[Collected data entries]
'''
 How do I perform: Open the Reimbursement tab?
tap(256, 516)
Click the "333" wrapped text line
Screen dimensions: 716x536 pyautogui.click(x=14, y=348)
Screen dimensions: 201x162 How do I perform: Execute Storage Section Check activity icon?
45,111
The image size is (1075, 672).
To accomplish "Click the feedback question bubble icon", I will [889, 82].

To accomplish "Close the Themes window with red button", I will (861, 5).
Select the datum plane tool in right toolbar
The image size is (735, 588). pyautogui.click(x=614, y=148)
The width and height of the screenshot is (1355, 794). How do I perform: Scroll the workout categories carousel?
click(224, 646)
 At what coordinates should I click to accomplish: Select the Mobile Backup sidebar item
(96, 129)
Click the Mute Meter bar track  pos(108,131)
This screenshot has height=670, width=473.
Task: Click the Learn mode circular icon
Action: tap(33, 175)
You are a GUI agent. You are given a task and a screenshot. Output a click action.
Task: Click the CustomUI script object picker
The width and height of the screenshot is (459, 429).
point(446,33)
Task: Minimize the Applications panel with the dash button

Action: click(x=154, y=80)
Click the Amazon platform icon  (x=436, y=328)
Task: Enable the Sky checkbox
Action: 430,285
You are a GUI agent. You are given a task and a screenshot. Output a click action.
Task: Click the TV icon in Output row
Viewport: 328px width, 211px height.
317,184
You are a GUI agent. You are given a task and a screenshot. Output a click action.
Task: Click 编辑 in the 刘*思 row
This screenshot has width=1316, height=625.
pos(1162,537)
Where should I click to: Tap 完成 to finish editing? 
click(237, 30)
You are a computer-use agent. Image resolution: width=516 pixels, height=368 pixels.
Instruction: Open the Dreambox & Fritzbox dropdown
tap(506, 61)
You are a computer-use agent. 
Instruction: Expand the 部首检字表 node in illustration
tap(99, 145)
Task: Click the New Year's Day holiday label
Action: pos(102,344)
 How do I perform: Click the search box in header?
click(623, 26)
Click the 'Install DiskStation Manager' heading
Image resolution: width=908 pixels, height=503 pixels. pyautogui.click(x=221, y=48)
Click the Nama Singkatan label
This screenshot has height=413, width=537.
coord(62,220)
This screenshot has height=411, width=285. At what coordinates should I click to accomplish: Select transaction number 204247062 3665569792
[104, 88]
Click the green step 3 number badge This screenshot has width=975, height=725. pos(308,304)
'''
ASSIGNMENT - Copy every line of the entries in which "will" can be found.

TASK RESULT -
To accomplish "Click the feedback question bubble icon", I will [889, 82].
To accomplish "Close the Themes window with red button", I will (861, 5).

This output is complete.